The synthesizer seems to be back in full force ladies and gentlemen. That desire for quality samples, lossless file compression and physical models seems to be something that most if not all top shelf pop music trend setters are using right now.
But for why?
The Weeknd – Starboy
released November 25, 2016
Abel Makkonen Tesfaye, known professionally as The Weeknd, is a Canadian singer, songwriter, and record producer. The Weeknd got his start by anonymously uploading several songs to YouTube under the pseudonym “The Weeknd,” of all things. At that time he had released three nine-track mixtapes throughout 2011: House of Balloons, Thursday, and Echoes of Silence. Which surprisingly enough to many critics at the time, were received quite well. In 2012 he decided to release a compilation album known as Trilogy, effectively the remastered mixtapes he had released before but with three additional tracks and totally thirty songs alotogether. It was released under Republic Records and his own label XO.
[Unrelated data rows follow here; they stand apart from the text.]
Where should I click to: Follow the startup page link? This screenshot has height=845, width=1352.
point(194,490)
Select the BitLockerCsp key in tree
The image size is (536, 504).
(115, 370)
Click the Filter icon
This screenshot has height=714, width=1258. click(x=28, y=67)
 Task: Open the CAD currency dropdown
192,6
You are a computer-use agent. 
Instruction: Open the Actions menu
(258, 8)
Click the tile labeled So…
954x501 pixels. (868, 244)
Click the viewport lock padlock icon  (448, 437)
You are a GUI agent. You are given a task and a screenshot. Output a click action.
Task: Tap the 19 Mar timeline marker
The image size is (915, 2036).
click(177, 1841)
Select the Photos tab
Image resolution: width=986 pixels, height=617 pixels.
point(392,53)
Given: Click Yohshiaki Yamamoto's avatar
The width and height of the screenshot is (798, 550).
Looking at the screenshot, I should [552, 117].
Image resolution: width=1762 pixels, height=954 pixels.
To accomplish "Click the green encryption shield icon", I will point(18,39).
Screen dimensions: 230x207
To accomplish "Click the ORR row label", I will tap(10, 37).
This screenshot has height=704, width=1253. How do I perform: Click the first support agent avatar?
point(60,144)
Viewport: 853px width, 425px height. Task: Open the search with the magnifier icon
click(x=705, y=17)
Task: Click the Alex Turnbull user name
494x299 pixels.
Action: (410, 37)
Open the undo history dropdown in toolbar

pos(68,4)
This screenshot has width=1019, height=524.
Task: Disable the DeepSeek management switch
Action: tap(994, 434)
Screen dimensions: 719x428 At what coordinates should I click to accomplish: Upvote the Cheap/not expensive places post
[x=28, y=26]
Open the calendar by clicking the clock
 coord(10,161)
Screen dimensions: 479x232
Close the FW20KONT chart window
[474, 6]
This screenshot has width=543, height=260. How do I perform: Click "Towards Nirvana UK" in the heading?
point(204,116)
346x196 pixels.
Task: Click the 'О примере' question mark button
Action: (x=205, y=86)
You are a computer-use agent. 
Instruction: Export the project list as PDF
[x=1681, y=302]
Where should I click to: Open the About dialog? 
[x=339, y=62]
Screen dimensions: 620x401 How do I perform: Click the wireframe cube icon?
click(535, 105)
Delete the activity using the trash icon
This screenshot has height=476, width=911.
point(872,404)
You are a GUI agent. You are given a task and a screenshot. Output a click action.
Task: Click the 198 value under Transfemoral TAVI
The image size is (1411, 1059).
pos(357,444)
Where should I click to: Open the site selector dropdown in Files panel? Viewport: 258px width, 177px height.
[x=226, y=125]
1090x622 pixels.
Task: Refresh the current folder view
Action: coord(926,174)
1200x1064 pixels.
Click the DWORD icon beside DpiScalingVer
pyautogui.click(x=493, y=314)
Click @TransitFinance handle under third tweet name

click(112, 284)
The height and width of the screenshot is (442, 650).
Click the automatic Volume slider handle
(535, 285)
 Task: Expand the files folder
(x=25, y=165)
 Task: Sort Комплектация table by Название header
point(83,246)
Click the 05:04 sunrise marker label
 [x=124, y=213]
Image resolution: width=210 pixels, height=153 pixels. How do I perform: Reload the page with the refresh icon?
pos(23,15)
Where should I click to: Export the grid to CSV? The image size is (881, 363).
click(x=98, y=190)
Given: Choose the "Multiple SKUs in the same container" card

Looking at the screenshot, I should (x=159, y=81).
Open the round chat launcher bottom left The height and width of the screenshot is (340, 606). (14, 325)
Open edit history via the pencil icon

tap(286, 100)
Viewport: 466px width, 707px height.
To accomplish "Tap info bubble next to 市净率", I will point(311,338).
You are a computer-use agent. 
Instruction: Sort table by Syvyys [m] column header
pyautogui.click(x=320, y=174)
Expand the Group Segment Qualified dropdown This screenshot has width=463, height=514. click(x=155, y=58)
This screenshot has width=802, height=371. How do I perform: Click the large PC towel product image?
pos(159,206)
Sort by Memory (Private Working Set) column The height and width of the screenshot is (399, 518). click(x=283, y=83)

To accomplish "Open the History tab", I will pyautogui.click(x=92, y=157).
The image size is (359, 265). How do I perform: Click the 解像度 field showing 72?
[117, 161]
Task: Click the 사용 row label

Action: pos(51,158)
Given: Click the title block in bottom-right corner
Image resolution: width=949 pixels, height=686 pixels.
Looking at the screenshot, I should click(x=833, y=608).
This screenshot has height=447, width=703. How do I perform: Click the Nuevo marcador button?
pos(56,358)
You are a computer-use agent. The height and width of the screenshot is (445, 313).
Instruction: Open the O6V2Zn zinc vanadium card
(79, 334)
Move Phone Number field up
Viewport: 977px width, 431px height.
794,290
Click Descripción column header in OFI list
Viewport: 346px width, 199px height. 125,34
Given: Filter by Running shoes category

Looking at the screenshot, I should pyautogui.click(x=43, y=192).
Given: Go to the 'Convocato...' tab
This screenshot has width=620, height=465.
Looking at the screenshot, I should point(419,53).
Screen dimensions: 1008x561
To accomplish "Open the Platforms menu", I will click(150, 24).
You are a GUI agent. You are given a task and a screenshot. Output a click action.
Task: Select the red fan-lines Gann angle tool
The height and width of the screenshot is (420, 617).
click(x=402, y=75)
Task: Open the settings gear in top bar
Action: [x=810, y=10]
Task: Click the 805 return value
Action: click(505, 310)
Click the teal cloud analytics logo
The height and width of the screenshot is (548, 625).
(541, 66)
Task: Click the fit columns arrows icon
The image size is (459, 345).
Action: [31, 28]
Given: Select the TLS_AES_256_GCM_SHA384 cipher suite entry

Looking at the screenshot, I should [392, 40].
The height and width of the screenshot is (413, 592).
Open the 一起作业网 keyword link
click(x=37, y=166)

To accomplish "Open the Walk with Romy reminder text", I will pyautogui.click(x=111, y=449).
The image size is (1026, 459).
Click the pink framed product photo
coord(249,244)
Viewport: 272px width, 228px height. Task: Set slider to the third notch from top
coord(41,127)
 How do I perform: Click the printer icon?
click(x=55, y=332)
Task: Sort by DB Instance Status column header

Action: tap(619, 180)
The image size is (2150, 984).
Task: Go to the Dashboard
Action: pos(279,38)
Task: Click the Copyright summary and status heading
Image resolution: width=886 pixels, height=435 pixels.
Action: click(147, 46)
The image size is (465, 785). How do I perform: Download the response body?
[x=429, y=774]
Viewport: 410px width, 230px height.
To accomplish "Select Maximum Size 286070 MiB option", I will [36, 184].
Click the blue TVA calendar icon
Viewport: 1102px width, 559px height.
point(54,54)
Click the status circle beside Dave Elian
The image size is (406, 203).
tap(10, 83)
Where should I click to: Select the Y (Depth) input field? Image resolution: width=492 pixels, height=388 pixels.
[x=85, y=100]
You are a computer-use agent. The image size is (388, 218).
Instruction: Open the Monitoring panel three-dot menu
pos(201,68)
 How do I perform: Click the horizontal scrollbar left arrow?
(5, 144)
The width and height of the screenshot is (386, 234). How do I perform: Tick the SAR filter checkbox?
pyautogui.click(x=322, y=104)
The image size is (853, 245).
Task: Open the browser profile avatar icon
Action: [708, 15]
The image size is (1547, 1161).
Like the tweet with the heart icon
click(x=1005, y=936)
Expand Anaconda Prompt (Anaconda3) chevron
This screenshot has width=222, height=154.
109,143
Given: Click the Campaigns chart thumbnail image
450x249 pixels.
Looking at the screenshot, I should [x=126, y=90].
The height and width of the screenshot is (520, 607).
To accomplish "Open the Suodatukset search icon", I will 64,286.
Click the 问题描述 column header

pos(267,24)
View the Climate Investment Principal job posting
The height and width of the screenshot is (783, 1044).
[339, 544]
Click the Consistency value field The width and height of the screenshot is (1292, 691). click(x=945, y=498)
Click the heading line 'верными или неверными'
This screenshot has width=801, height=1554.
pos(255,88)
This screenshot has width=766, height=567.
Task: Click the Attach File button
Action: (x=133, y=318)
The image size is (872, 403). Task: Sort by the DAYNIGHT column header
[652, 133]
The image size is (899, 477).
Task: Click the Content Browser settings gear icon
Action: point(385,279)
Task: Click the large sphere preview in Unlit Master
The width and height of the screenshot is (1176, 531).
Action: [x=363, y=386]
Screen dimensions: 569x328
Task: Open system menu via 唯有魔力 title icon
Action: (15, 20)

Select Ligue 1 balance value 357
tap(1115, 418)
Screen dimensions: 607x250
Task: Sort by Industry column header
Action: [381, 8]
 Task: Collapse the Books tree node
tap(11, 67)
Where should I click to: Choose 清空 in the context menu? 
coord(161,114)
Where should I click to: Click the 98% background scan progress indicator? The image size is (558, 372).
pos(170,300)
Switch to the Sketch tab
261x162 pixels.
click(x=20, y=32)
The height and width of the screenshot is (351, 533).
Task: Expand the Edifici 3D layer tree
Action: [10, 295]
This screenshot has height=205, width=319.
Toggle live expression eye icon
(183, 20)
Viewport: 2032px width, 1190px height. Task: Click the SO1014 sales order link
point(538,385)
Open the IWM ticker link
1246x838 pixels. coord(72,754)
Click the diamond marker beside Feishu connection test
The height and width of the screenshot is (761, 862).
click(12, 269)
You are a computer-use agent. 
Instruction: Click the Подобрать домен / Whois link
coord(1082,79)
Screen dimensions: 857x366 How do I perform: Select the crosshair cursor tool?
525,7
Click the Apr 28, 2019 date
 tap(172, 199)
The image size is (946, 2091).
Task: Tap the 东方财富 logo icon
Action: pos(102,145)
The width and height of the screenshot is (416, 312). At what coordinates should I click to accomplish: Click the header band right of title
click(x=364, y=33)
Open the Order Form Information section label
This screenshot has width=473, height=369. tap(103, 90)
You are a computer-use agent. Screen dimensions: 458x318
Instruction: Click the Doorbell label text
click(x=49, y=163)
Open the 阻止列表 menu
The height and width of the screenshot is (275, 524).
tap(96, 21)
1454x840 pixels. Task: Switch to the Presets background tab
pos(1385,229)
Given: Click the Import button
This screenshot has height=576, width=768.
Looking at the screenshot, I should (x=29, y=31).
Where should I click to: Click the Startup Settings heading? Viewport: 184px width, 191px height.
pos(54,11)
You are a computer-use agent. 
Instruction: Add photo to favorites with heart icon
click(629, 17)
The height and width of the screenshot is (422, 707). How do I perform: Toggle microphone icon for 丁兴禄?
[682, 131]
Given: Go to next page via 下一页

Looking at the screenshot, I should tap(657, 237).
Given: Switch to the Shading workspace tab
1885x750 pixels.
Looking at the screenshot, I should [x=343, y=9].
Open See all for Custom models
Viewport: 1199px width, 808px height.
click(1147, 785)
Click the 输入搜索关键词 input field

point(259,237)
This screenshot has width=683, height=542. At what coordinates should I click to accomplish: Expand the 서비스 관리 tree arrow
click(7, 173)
In 2013 he released his first studio-length album Kiss Land, which featured the singles Kiss Land and Live For. But it was his second album, Beauty Behind the Madness that really charted his success. This is where Earned It, The Hills, and Can’t Feel My Face factor in. Fun fact, these songs made him the first artist to simultaneously hold the top three spots of the Billboard Hot R&B Songs chart. The Weeknd has also won two Grammy’s and been nominated for an Academy Award.
Oh, and did I mention that he’s Canadian? Yeah Canadian content!
But what about Starboy? Well, look what you’ve done… I’m a motherfuckin’ starboy.
This record starts off quite strong, Starboy, Party Monster, and False Alarm in particular hold your attention with their commitment to the beats The Weeknd and his team of production engineers are famous for. After all, we know he isn’t doing this all on his lonesome. Which reminds me, I think that Stargirl might be the most fascinating interlude/intermission I’ve heard in years. Lana Del Rey is excellent as the female foil to The Weeknd, and she manages enough tension to keep the pace of the record, at least for a little while.
Now let’s consider the album as a whole for a moment. I have this rather wild theory that The Weeknd might not have had as much time with this project as he would have liked. He’s known for his ability to construct strong narrative levelled projects, I’m looking at you Trilogy.
And while Starboy (the album, not the song) is mostly about The Weeknd’s relationship with a woman, that message doesn’t easily come through. The collaboration with Kendrick Lamar on Sidewalks for instance, is kinda cool, but feels out of place, if I’m being really honest. Also am I crazy for hearing Michael Jackson AND David Bowie when I listen to his voice long enough?
Probably not, because The Weeknd is more than capable of floating between pop, rap, R&B, disco and electronica. Hell, he can even do 1980s pop justice. Maybe that’s where the deceased pop stars come in…
And while The Weeknd has en endearingly dark and uniquely hedonistic voice in the realm of music, it can be a bit much to stomach his lyrics against those typical pop structures. That, and as I mentioned already, the narrative doesn’t feel as tight on this album. Abel Makkonen Tesfaye is more than capable of being a motherfuckin’ starboy and he knows it, but this album isn’t him at his best.
I have this theory that analog synthesizers went out and digital synthesizers came in because they were cheaper, but nowadays that isn’t really a motivating factor for musicians.
However, the variety of sounds that digital synth offers feels unrivalled in many cases. And when an artist is capable of spreading their music talent across several genres, employing synthesizers to craft that sounds seems like a natural fit. The Weeknd gets this, and when he spends his time on both production and telling a strong story, it makes all the difference. Starboy might not be the greatest, but The Weeknd sure is a star boy.